3. In diesem Zusammenhang reicht es aus, dass die berechtigte Ehefrau mit ihrem vorherigen Einkommen zum Lebensunterhalt der Familie beigetragen und so die Prämienzahlungen ihres Ehemanns mit ermöglicht hat.
Nachgehend
Tenor
I. Die Klage wird abgewiesen.
II. Außergerichtliche Kosten sind nicht zu erstatten.
Tatbestand
Die Parteien streiten um die Neufeststellung der Beschädigtenrente der Klägerin im Bundesversorgungsrecht.
Die 1950 geborene Klägerin bezieht als Opfer einer vorsätzlichen Gewalttat nach dem Opferentschädigungsgesetz (OEG) vom 1.1.2010 Beschädigtenrente nach dem Bundesversorgungsgesetz (BVG).
Die Klägerin erwarb nach dem Abschluss der polytechnischen Oberschule N…. 1969 das Facharbeiterzeugnis als Technische Zeichnerin und qualifizierte sich anschließend zur Teilkonstrukteurin weiter.
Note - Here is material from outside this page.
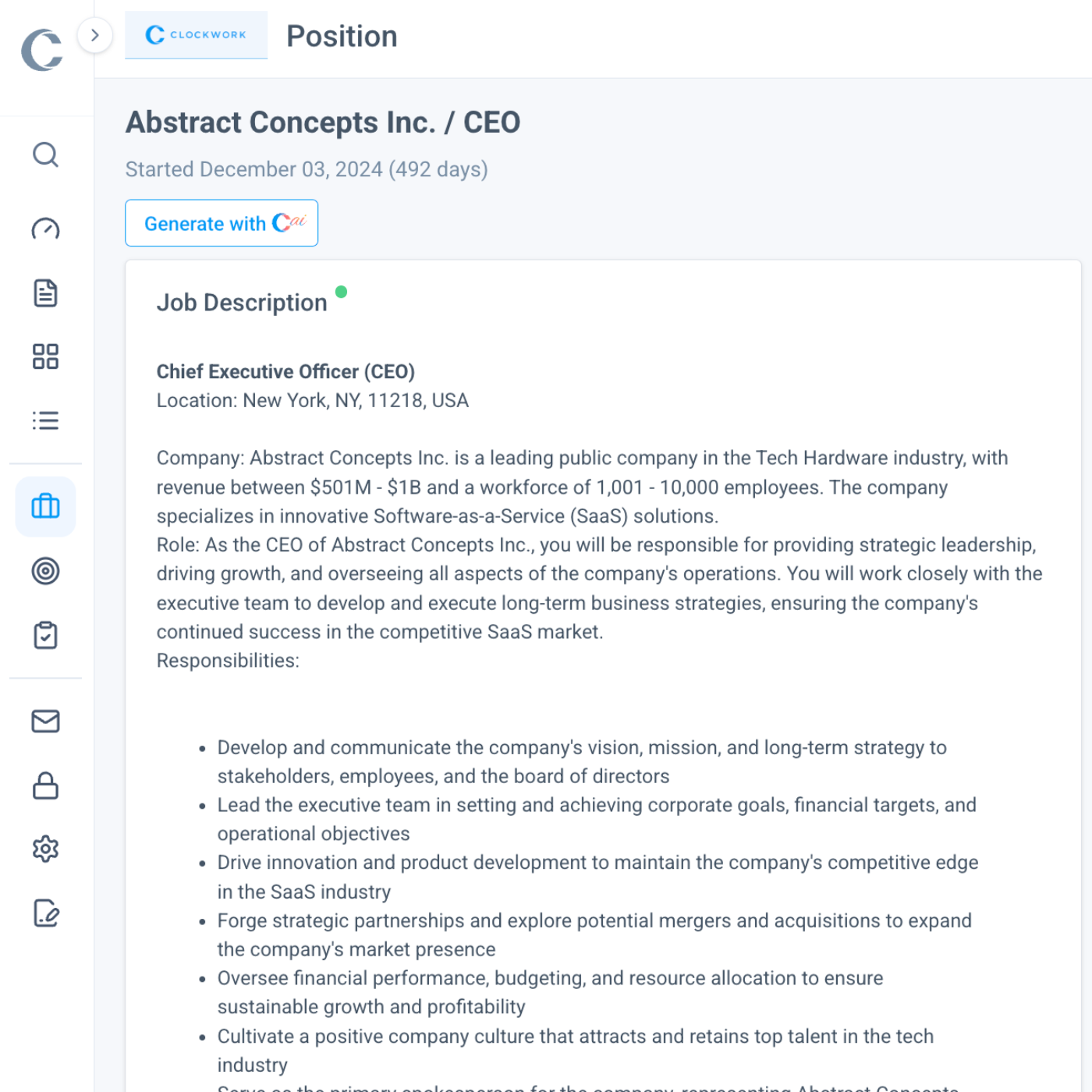The height and width of the screenshot is (1092, 1092).
Task: Select the Position header label
Action: (x=342, y=36)
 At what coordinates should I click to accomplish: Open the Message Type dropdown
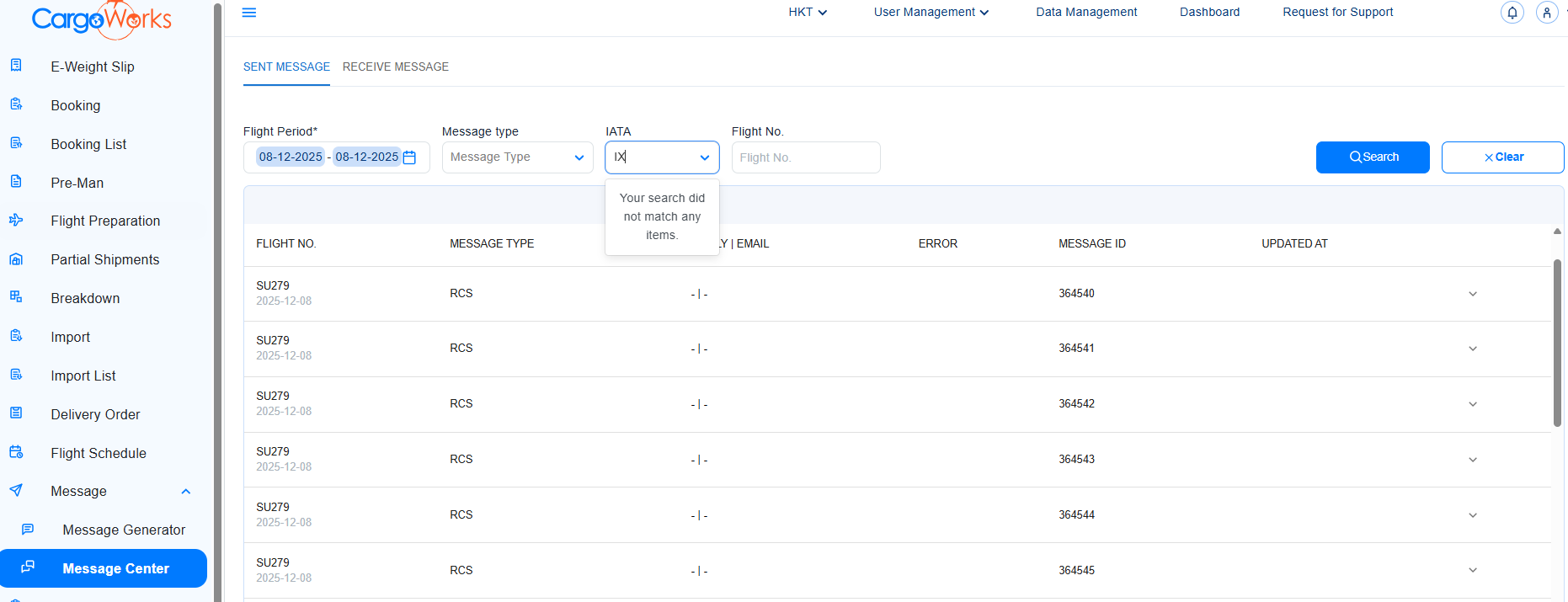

Sie arbeitete anschließend in verschiedenen Funktionen und verzog nach der Heirat vom Mai 1972 in den Bezirk D... Seit dem 1.2.1992 war sie als kaufmännische Sachbearbeiterin und Sekretärin beim Landesinnungsverband (S….) des Schornsteinfegerhandwerks mit Sitz in A... in Vollzeit angestellt.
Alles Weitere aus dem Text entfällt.